Introduction to Bloom Filter by Examples

These days I finished implementing my C++ version of the static bloom filter, and I found one missing in the post around the internet. That is the missing 101 bloom filter as a practical approach, and in my opinion, the theory is not funny enough without practice.

With this article, I want to cover how to implement a bloom filter with C++, or other OOP languages, and add some tips that I found useful in terms of error probability, time, and space complexity.

An introduction to Bloom Filter

Bloom Filters are space-efficient data structures that allow for membership queries over a given set of elements. The Bloom Filter uses k hash functions, h1, h2, . . . , hk to hash elements into an array of size m, and for each element s, the bits at positions h1(s), h2(s), . . . , hk(s) in the array are set to 1.

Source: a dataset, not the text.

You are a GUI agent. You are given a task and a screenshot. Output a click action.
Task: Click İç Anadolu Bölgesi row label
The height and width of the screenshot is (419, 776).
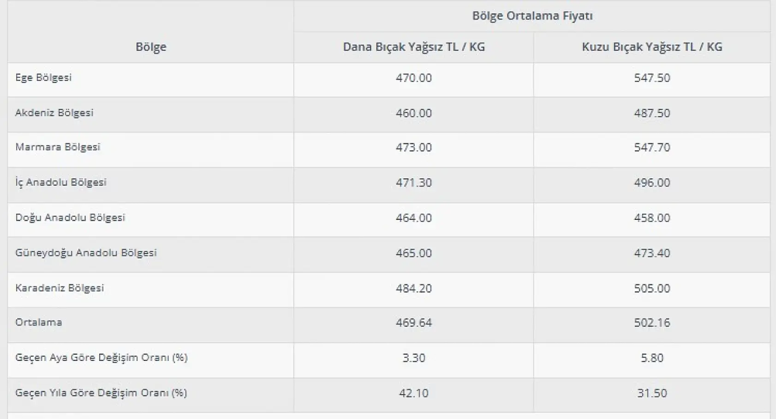point(61,183)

To know if an element is present in the set, the bloom filter checks the bits at positions h1(q), h2(q), . . . , hk(q), and if there are all 1, so the element q is inside the set.

However, there is a problem when the hash function is not good to make the job right, in fact, the hash function can have some errors (aka collisions), and we can have some false positives. This means that we can have some positive results for the query over the bloom filter for some element that is not contained in the set.

This behavior is unacceptable in a data structure, but if we think about why we need a bloom filter, we can accept in some sense this error, if the frequency is not too high.

Usage of Bloom Filter

The bloom filter is a data structure that is used in the world of caching or when we need to check the presence of some element in some sets without getting the value of the element and we need a space efficient data structure. In fact, the basic implementation of the bloom filter contains only a binary array, and it is also static, so it is not possible to add an element in the bloom filter.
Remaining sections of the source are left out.